Biggest issue is whether you like it or not to put it bluntly people watch sport for entertainment.

Who wants to watch an AFLW game with let’s say 6-8 goals at most and that’s at absolute best. Been saying it for 2 years, reduce the size of the field, reduce the players (take two mids out both sides). Get to a stage where 10+ goals a side is the bare minimum.

Then let’s compare to the Matilda’s who score goals and play attractive exciting football (soccer). They also have elite players in their side playing overseas and are well known not just Kerr. Without looking it up can anyone name more than 4-5 AFLW players? I’m struggling to name that many. There’s the issue.
Not sure of your point re goal scoring. Their last start was a nil all draw after regulation and extra time.
 
The skill level is just too poor in aflw compared to watching a men's game. Matildas skill level isn't that far off socceroos

The gap in soccer is even bigger its just womens football is a more pleasing and different spectacle then AFLW.

Matilda's lost 7-0 against under 15 boys.
 
TV ratings for last season's grand final dwarfed every other domestic women's league in 2022. So there's a great deal of confidence within the industry that it will reach the fully professional target between 2026 and 2030 in a sustainable manner.

As we've already seen in this thread, there are supporters of North Melbourne and West Coast who'll never miss their 2-19 men's team play... And then have the gumption to say they don't watch AFLW because of the skill level or whatever.
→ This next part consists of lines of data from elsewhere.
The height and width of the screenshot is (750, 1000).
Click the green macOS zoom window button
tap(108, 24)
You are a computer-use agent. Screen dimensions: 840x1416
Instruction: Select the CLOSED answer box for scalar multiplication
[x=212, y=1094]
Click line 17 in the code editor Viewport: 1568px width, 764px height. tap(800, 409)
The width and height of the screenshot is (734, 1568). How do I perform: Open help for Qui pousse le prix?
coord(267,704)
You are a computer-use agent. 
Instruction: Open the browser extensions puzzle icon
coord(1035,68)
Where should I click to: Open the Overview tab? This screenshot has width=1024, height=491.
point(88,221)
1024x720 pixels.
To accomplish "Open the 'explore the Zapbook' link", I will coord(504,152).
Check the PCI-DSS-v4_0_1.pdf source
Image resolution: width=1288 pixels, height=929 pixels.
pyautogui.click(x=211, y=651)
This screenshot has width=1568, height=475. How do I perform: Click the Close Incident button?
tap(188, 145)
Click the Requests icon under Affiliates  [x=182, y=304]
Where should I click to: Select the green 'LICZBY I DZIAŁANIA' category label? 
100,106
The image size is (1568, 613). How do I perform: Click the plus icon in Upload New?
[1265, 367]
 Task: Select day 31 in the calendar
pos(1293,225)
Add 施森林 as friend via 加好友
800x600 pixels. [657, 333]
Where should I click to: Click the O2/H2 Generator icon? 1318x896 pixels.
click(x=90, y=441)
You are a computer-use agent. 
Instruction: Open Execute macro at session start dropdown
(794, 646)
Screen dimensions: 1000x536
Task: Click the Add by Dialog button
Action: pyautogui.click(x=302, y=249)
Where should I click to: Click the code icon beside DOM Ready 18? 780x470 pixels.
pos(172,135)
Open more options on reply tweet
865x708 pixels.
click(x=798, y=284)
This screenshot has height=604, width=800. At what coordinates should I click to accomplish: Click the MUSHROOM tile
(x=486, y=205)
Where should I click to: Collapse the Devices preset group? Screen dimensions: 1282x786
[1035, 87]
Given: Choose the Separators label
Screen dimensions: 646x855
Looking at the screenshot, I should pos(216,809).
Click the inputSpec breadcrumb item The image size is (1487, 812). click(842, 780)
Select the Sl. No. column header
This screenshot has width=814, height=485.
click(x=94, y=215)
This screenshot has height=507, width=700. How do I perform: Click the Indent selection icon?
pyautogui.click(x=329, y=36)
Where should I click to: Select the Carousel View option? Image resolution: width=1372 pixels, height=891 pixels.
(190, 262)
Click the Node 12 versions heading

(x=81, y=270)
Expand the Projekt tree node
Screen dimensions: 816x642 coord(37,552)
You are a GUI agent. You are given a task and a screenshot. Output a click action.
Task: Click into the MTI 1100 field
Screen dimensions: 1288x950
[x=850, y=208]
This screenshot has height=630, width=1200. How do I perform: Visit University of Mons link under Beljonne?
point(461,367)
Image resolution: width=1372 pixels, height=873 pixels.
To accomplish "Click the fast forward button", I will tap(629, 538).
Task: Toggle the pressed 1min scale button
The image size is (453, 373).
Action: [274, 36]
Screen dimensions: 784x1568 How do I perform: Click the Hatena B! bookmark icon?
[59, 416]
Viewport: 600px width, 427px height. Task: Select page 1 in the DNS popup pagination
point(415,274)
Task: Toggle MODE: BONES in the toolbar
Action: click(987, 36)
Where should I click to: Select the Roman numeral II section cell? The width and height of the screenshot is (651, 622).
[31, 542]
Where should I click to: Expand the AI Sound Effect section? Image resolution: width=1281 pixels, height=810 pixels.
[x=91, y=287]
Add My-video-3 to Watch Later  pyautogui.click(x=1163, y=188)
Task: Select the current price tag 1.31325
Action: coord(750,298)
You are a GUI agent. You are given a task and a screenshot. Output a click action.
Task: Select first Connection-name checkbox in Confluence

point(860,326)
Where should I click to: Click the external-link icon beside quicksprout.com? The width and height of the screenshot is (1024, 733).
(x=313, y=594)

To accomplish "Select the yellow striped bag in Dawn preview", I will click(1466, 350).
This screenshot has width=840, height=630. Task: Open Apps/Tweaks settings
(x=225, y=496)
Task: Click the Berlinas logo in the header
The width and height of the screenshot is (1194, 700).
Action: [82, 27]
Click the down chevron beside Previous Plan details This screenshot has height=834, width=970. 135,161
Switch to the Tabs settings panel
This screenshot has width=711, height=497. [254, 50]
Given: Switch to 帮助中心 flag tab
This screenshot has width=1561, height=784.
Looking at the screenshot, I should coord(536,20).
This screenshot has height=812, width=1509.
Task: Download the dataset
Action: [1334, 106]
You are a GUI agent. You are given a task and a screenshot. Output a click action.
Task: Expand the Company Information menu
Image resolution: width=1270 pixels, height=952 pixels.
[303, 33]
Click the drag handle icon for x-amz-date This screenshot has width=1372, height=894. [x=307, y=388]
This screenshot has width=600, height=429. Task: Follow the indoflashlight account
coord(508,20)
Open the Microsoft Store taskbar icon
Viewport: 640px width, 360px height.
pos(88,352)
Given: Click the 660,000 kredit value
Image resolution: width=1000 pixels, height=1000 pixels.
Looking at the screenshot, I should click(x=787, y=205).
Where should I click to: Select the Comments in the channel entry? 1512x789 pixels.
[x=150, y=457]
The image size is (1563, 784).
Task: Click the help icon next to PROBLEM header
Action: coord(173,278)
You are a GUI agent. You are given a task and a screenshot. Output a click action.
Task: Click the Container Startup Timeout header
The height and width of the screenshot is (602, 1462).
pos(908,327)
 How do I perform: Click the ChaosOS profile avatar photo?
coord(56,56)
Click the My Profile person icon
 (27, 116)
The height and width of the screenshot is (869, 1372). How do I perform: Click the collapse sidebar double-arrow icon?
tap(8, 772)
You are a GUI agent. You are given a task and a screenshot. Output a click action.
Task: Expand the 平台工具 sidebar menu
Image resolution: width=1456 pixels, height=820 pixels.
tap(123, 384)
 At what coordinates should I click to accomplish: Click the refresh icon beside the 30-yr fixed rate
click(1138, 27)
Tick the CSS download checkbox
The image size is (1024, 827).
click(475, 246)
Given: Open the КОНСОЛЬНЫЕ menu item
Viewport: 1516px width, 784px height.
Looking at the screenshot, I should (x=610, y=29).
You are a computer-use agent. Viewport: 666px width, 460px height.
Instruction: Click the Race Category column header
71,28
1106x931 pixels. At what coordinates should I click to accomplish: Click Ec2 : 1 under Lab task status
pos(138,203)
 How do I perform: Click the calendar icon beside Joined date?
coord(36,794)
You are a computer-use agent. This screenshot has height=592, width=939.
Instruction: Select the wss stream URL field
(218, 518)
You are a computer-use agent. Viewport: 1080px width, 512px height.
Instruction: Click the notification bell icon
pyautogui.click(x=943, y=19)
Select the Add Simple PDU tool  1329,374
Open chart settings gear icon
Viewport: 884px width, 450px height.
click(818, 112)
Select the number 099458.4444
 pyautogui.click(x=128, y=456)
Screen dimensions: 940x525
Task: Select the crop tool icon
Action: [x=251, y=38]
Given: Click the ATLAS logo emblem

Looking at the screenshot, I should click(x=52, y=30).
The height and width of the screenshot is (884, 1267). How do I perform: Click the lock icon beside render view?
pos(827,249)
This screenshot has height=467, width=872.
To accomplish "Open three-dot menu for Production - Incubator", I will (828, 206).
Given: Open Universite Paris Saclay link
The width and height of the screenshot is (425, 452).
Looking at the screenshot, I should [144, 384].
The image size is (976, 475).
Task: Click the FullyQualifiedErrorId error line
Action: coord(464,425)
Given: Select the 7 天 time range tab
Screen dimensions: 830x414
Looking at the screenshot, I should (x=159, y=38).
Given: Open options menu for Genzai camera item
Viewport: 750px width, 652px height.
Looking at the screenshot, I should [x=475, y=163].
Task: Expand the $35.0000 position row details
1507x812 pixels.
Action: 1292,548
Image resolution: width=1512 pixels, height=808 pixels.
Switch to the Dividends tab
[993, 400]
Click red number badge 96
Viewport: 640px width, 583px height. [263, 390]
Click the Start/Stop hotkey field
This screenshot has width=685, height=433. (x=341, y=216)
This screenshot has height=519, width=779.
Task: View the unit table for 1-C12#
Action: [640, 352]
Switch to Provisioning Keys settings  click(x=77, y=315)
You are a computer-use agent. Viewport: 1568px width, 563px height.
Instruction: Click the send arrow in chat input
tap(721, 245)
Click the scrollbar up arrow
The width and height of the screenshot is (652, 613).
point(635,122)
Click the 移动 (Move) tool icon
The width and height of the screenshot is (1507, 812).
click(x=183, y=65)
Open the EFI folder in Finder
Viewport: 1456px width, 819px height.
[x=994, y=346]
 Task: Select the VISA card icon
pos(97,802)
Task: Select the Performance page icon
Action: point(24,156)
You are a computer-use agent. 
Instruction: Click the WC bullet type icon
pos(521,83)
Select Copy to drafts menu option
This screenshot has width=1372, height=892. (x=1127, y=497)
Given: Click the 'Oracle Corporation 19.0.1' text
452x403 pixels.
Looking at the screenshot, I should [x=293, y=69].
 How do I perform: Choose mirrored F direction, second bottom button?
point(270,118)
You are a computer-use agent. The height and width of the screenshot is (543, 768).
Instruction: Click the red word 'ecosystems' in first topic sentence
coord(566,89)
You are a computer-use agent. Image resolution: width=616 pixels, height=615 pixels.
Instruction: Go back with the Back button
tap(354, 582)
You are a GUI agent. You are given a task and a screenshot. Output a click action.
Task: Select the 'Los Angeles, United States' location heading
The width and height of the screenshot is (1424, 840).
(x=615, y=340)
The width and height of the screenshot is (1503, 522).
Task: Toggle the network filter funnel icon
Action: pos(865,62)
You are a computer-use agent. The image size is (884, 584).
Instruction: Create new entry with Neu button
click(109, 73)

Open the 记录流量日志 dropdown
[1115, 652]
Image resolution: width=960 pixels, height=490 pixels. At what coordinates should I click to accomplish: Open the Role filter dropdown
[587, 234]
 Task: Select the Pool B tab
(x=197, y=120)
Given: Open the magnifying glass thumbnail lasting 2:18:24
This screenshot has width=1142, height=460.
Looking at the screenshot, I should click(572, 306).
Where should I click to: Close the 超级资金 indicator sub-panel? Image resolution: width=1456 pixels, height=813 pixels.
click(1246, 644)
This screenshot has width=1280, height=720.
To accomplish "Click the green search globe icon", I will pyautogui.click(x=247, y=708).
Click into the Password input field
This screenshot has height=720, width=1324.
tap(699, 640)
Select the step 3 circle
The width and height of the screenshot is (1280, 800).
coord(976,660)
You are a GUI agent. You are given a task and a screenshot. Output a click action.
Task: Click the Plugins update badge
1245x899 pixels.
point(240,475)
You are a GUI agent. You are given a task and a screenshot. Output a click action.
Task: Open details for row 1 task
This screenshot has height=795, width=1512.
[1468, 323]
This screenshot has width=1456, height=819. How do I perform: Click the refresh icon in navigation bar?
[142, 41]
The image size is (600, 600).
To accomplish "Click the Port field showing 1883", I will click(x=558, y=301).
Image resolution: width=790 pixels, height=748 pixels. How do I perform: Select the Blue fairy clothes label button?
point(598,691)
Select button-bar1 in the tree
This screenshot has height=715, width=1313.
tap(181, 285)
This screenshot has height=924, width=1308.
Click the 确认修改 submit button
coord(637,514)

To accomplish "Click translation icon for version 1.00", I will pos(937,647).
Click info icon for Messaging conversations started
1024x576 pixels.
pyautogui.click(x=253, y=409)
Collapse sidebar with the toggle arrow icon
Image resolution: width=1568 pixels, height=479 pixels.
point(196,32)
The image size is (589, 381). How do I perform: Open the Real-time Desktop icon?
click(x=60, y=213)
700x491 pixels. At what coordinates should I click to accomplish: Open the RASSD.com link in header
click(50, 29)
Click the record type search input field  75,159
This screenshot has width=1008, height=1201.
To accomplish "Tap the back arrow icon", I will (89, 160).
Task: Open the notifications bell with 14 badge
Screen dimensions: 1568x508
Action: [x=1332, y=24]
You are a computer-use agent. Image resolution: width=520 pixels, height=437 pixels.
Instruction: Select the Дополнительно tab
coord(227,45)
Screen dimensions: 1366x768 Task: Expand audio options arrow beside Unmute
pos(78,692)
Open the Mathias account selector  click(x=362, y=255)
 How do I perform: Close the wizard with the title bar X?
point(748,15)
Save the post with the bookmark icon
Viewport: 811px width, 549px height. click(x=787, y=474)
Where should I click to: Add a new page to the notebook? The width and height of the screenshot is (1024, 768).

Hence, with that lingering stench of sexism in our culture, there are 75k AFLW members atm (which is still pretty good, given there were 0 six years ago) rather than 750k--not because Gill (who fast-tracked the league) is mean.

Kinda reminds me of the rhetoric being spewed on this website a fortnight ago when the Matildas lost to Nigeria. Sure enough, enter the disgruntled senior citizens who immediately clamoured aboard to deride these "entitled" female athletes' desire to earn a salary.